*** Records provided Section Begins ***

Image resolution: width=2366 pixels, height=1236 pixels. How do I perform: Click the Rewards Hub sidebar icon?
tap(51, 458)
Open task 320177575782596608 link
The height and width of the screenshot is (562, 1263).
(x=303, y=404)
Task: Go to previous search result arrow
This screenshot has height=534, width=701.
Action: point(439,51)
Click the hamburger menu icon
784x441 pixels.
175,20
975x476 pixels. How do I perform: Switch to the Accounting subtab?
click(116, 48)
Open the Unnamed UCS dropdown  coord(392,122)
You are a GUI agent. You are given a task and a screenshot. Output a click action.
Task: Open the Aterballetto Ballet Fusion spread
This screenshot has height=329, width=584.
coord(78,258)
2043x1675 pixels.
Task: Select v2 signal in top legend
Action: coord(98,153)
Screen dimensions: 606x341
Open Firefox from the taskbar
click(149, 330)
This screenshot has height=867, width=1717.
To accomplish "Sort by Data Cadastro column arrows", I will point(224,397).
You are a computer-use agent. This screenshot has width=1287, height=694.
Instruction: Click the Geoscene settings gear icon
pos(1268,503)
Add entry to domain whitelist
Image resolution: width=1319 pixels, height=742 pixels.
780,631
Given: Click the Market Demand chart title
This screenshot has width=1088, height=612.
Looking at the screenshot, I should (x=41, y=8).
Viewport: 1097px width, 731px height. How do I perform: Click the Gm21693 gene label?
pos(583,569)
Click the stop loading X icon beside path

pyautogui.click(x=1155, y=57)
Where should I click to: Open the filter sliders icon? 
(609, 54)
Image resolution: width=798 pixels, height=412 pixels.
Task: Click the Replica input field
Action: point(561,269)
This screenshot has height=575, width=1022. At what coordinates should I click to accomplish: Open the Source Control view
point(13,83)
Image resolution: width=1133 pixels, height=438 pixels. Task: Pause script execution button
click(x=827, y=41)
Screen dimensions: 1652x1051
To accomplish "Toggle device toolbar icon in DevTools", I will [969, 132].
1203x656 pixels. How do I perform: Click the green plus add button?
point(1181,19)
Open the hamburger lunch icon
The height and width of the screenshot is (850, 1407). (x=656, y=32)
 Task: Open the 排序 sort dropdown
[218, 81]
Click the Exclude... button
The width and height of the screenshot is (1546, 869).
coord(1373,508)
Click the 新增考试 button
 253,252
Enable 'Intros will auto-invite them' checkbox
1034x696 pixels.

*** Records provided Section Ends ***

Print out every entry, keeping each one exact.

Image resolution: width=2366 pixels, height=1236 pixels. How do I perform: Click the Rewards Hub sidebar icon?
tap(51, 458)
Open task 320177575782596608 link
The height and width of the screenshot is (562, 1263).
(x=303, y=404)
Task: Go to previous search result arrow
This screenshot has height=534, width=701.
Action: point(439,51)
Click the hamburger menu icon
784x441 pixels.
175,20
975x476 pixels. How do I perform: Switch to the Accounting subtab?
click(116, 48)
Open the Unnamed UCS dropdown  coord(392,122)
You are a GUI agent. You are given a task and a screenshot. Output a click action.
Task: Open the Aterballetto Ballet Fusion spread
This screenshot has height=329, width=584.
coord(78,258)
2043x1675 pixels.
Task: Select v2 signal in top legend
Action: coord(98,153)
Screen dimensions: 606x341
Open Firefox from the taskbar
click(149, 330)
This screenshot has height=867, width=1717.
To accomplish "Sort by Data Cadastro column arrows", I will point(224,397).
You are a computer-use agent. This screenshot has width=1287, height=694.
Instruction: Click the Geoscene settings gear icon
pos(1268,503)
Add entry to domain whitelist
Image resolution: width=1319 pixels, height=742 pixels.
780,631
Given: Click the Market Demand chart title
This screenshot has width=1088, height=612.
Looking at the screenshot, I should (x=41, y=8).
Viewport: 1097px width, 731px height. How do I perform: Click the Gm21693 gene label?
pos(583,569)
Click the stop loading X icon beside path

pyautogui.click(x=1155, y=57)
Where should I click to: Open the filter sliders icon? 
(609, 54)
Image resolution: width=798 pixels, height=412 pixels.
Task: Click the Replica input field
Action: point(561,269)
This screenshot has height=575, width=1022. At what coordinates should I click to accomplish: Open the Source Control view
point(13,83)
Image resolution: width=1133 pixels, height=438 pixels. Task: Pause script execution button
click(x=827, y=41)
Screen dimensions: 1652x1051
To accomplish "Toggle device toolbar icon in DevTools", I will [969, 132].
1203x656 pixels. How do I perform: Click the green plus add button?
point(1181,19)
Open the hamburger lunch icon
The height and width of the screenshot is (850, 1407). (x=656, y=32)
 Task: Open the 排序 sort dropdown
[218, 81]
Click the Exclude... button
The width and height of the screenshot is (1546, 869).
coord(1373,508)
Click the 新增考试 button
 253,252
Enable 'Intros will auto-invite them' checkbox
1034x696 pixels.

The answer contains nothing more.